Explanation or reference to the phoneme set:SAM_PA. ok.

Phonological or higher order phenomena accounted in the phonemic transcriptions: none. ok.

- Statistical information:

Frequency of sub-word units: phonemes (diphones, triphones, syllables,...): not given. ok.

Word frequency table: word counts in lexicon. Acceptable.

    - Others:

Any other essential language-dependent information or convention: not given. ok.

Indication of how many files were double-checked by the producer together with percentage of detected errors: not given. Not ok.

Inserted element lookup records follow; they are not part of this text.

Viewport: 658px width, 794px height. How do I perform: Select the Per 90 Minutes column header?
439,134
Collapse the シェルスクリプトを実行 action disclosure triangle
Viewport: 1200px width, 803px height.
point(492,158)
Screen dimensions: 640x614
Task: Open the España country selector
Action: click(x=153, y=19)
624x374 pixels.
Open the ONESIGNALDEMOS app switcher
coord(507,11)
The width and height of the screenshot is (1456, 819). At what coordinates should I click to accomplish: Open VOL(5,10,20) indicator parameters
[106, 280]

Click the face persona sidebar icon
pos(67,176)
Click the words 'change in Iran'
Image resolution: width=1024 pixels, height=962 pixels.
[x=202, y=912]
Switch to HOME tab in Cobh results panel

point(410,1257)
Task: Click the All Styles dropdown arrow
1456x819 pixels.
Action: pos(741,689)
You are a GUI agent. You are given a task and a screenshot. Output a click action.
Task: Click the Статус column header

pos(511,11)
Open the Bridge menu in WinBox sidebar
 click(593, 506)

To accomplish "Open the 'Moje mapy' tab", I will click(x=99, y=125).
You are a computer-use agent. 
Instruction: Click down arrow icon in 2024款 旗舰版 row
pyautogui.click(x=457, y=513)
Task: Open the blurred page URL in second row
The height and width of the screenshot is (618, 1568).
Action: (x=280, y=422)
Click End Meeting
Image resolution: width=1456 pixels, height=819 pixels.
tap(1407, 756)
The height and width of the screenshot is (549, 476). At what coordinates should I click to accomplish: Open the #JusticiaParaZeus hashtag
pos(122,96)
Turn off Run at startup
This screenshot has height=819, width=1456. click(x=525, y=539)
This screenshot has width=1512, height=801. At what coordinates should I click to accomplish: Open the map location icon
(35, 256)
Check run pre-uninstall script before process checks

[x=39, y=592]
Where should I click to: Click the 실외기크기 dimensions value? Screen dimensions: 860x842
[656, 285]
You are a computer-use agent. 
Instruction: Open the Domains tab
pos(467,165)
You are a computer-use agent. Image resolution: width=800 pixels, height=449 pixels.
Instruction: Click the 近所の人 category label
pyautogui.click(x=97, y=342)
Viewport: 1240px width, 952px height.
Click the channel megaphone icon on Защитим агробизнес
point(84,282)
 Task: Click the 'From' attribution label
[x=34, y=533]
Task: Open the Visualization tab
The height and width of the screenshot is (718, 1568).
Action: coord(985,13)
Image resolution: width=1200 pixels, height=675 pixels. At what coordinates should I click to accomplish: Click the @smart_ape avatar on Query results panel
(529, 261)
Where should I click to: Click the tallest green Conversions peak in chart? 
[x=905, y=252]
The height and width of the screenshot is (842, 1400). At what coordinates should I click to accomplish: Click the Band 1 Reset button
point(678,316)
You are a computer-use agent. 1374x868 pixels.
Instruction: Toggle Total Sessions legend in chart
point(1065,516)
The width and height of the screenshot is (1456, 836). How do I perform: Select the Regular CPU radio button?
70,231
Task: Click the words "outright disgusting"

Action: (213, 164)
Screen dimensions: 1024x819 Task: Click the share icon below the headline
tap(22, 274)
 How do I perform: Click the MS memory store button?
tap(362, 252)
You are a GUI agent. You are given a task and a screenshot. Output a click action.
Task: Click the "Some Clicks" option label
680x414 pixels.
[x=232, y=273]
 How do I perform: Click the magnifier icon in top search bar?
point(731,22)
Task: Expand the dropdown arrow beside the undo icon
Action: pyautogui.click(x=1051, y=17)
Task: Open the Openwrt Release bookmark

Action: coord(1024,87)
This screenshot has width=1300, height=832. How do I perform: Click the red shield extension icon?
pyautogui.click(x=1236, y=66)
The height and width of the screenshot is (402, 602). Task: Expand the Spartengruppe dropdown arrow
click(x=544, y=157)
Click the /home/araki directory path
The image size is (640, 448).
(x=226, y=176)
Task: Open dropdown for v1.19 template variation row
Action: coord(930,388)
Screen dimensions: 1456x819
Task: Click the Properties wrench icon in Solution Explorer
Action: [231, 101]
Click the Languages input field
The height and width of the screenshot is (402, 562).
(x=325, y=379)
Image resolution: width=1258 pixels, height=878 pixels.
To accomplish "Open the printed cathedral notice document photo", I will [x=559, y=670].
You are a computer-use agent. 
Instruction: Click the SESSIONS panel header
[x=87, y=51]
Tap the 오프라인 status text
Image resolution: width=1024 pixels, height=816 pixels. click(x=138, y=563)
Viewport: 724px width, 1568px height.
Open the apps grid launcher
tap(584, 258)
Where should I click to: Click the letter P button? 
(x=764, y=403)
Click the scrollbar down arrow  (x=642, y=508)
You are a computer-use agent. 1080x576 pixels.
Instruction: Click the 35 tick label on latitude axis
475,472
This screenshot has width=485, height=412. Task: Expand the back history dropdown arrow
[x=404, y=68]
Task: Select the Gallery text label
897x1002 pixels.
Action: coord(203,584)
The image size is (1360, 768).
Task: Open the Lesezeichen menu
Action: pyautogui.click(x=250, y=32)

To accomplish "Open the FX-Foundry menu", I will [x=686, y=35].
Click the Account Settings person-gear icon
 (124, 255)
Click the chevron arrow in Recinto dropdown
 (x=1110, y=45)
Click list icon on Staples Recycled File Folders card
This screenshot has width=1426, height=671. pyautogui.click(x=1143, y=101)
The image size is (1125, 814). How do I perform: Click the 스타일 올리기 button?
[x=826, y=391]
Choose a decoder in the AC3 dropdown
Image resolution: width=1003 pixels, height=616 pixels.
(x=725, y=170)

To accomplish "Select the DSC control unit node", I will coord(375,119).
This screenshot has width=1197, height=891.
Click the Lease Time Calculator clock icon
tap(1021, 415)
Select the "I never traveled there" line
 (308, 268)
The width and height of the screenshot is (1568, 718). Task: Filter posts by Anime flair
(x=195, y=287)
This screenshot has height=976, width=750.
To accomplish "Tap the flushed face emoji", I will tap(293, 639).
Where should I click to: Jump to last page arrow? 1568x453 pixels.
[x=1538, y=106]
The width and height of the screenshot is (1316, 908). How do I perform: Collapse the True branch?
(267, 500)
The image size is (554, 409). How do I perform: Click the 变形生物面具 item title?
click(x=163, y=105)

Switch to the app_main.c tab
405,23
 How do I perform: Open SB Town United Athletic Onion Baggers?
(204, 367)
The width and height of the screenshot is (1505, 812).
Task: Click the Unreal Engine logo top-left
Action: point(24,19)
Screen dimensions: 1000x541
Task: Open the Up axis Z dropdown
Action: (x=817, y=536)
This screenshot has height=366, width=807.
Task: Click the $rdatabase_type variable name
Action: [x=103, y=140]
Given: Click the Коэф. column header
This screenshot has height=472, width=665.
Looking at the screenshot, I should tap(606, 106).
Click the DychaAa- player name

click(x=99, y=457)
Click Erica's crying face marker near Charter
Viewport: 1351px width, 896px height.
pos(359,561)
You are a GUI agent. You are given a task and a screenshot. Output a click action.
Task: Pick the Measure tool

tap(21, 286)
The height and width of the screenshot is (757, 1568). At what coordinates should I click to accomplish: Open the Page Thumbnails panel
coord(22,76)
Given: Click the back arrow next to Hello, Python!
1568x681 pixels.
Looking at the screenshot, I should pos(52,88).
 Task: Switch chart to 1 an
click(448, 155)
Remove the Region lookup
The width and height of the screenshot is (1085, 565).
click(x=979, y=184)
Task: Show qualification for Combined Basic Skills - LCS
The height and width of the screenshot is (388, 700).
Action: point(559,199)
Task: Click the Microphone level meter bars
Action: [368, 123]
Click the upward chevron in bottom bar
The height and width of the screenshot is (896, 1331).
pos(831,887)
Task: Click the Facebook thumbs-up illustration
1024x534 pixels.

Status documentation: not acceptable.

II.) Automatic Validation

The following list contains all validation steps with the methodology and results.

Completeness of files:
- Signal files: ok
- Annotation files: one file missing (Subdirectory: 50wlb -> s0035001.wlb)
- Meta data files: ok

Correctness of file names: ok
2 errors in the file names in SPI_word.txt (grei instead of gref, zw"o instead of zwoe)
No mismatches between signal and annotation files.

Empty files: no

Signal Format: ok

In some plb files the duration of the last segment exceed the total length of the file. However the remaining segments were
correct. Many of the exceeding segments are labelled as "-" (pause). In the following files even the last non pause segment exceeded
the total length:

arm_0301.plb, bewe0301.plb, brin0301.plb, das_0301.plb, den_0301.plb, die_0301.plb, dreh0301.plb, drei0301.plb
eins0301.plb, elf_0301.plb, entf0301.plb, fahr0301.plb, flas0301.plb, fuen0301.plb, gege0301.plb, glas0301.plb
grad0301.plb, gref0301.plb, grei0301.plb, hale0301.plb, halt0301.plb, hand0301.plb, hebe0301.plb, hebn0301.plb
hint0301.plb, in__0301.plb, jetz0301.plb, komm0301.plb, lang0301.plb, link0301.plb, losl0301.plb, nach0301.plb
neun0301.plb, null0301.plb, oben0301.plb, ober0301.plb, obje0301.plb, rech0301.plb, schn0301.plb, sech0301.plb
senk0301.plb, tass0301.plb, teil0301.plb, um__0301.plb, und_0301.plb, unte0301.plb, vier0301.plb, vor_0301.plb
vorn0301.plb, vorw0301.plb, wart0301.plb, weit0301.plb, wend0301.plb, wink0301.plb, zehn0301.plb, zur_0301.plb
zuru0301.plb, zwei0301.plb, zwoe0301.plb

The file s0015100.wlb has a last segment that exceeds the total length of the file.

III.) Manual Validation

not applicable

IV.) Other Relevant Observations

V.) Comments for Improvement

The revalidation was able to repair some data, but most important data like the specification
of the used microphones and the recording platform could not be found and therefore not be
repaired. To avoid such tremendous bugs in future the producers of speech corpora should
first think about what infomation they tend to take for granted and therefore will be forgotten to
be reported. Such forgotten and not reported information makes it sometimes impossible for the
user itself to operate with the corpus for the desired application and makes the corpus on the long
run nearly worthless for other applications. Before producing speech corpora a guideline like the
book 'The Production and Validation of Speech Corpora' can help to think about all information
to be documented.

VI.) Result

The results show a lack of essential information in documentation and annotation. Some data have
been repairable, but most relevant data like the specification of the used microphones, the recording
platform and the exact acoustical environment could not be repaired. These missings reduce the
corpus in its usability for other applications.